LoopVectorization.jl
LoopVectorization.jl copied to clipboard
Boil down vmap! variants, extend to reduce & mapreduce
There's a whole menagerie of vmap-related functions exported, corresponding to mutating/non-mutating, temporal/non-temporal stores, and singlethreaded/multithreaded. Eight versions of the same function are maintainable, but if some other boolean switch is added, that's sixteen, which could get unwieldy. Wrapper types might allow for a more Julian interface - something like
map!(Threaded(+), Nontemporal(out), a, b)
to replace
vmapntt!(+, out, a, b)
The introduction of Threaded(f) could be extended to reduce & mapreduce for a simple multithreaded reduction interface.
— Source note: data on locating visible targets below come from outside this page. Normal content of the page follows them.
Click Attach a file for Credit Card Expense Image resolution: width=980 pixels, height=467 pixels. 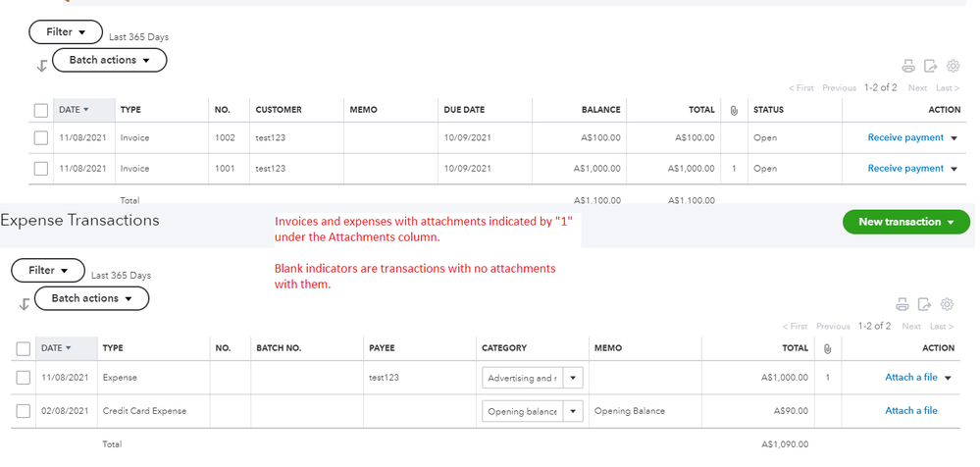tap(911, 411)
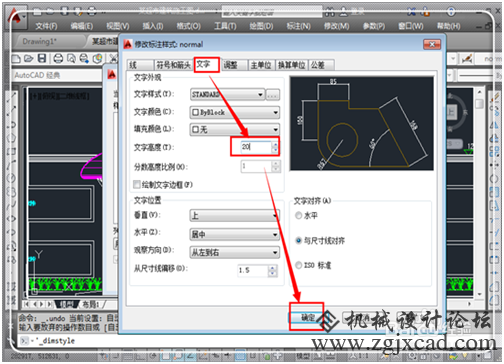Open the 格式(O) menu
Viewport: 504px width, 364px height.
[189, 26]
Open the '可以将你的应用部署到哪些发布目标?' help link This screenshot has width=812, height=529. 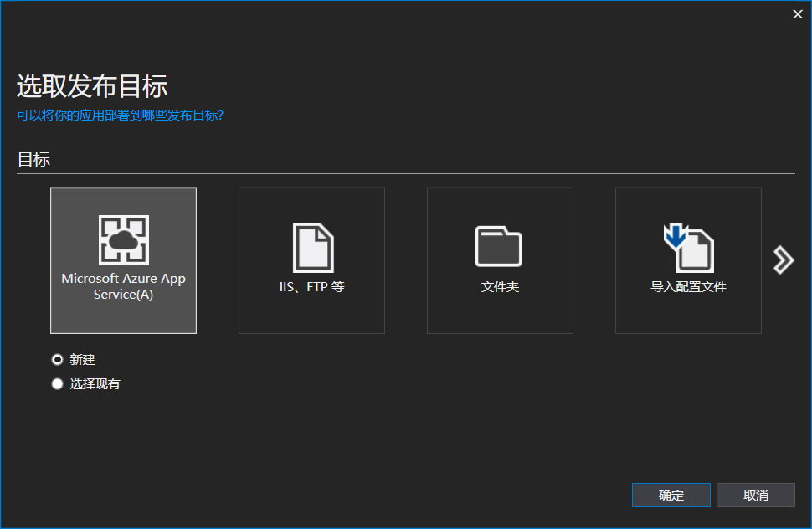[120, 115]
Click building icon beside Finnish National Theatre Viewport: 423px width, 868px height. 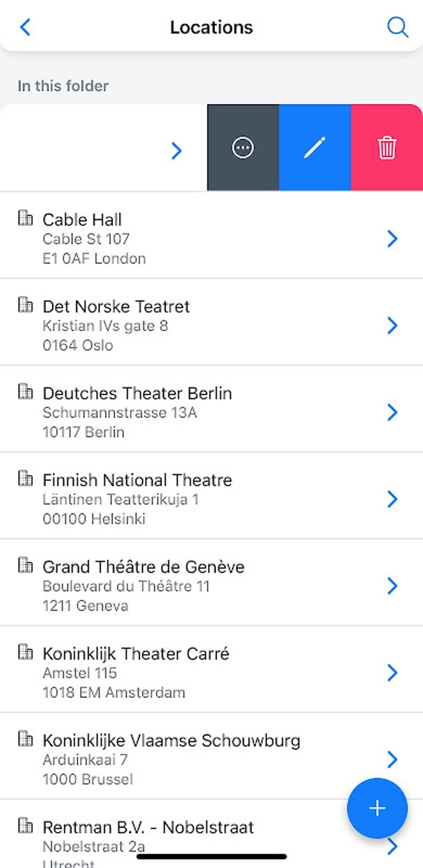(x=25, y=478)
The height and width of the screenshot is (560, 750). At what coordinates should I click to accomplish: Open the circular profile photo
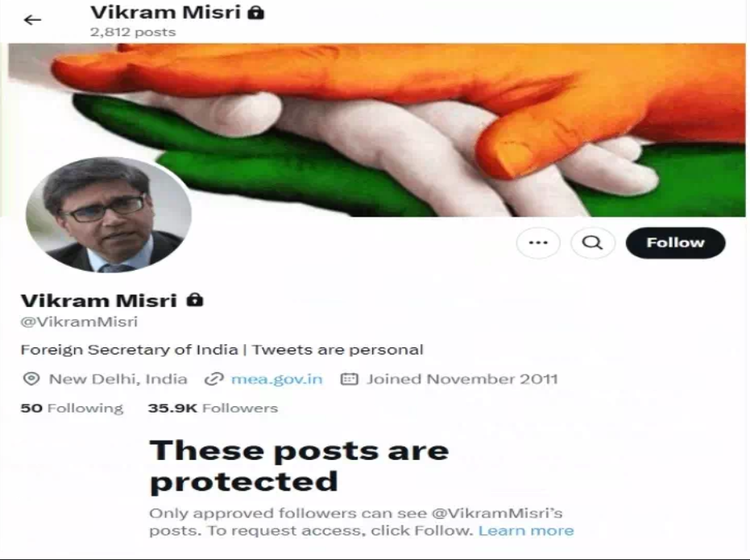[109, 214]
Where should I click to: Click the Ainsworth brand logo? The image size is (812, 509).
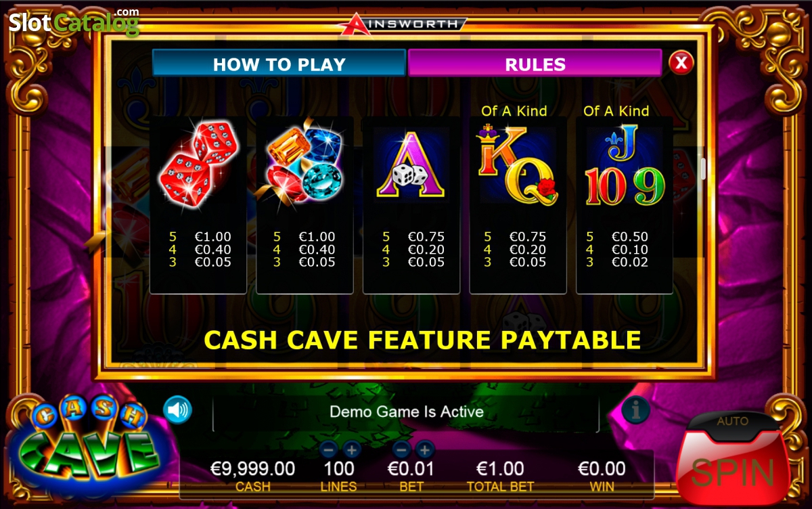coord(403,24)
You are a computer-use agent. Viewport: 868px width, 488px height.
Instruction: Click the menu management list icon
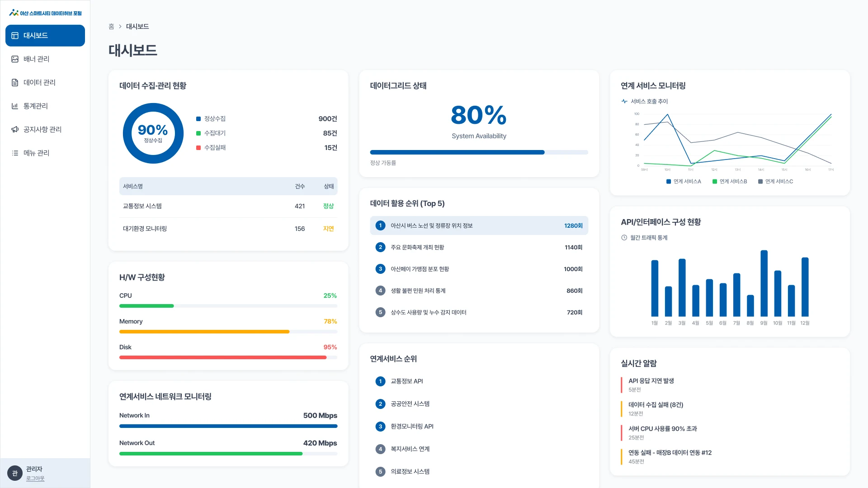(x=15, y=153)
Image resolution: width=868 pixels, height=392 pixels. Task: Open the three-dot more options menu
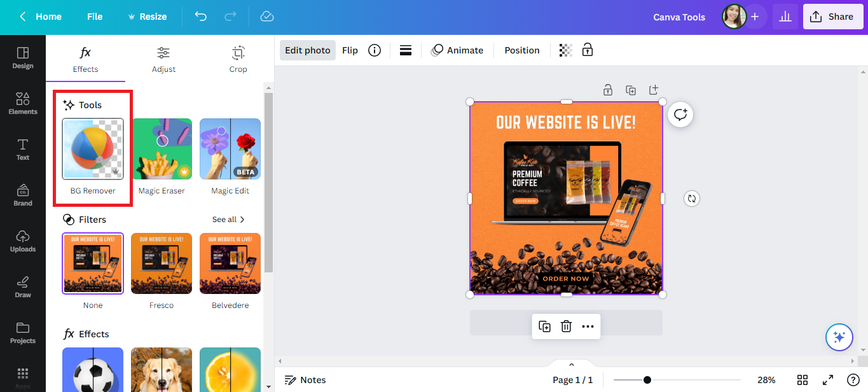588,325
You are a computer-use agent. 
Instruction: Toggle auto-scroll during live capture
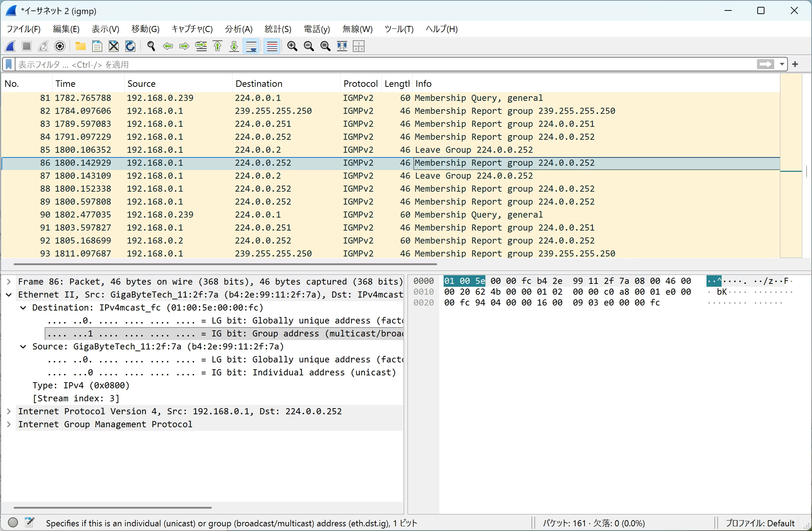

It should probably still be vmap!, as someone may want a non-threaded temporal version?
Otherwise, sounds good to me.
On second thought, using Threaded(f) would prevent the use of do-block syntax. Maybe it'd be better to move this under the @avx umbrella as a special case? e.g.
@avx threads=true map!(C, A, B) do (a, b)
(a + b) / (a - b)
end
Related issue:
https://github.com/chriselrod/LoopVectorization.jl/issues/102
I think that's a reasonable long-term plan: have @avx read functions like map, mapreduce, dot, etc as loops, and let them mix with other such expressions.
Currently, @avx doesn't do temporal stores or threading itself, but these (especially threading) would be good additions.
Currently, the nice thing about the vmap code is that it is very simple.
It doesn't mix with the rest of the library, so map, mapreduce, and vfilter code may all be better off in another library.
A short-term change could be to just use keyword arguments.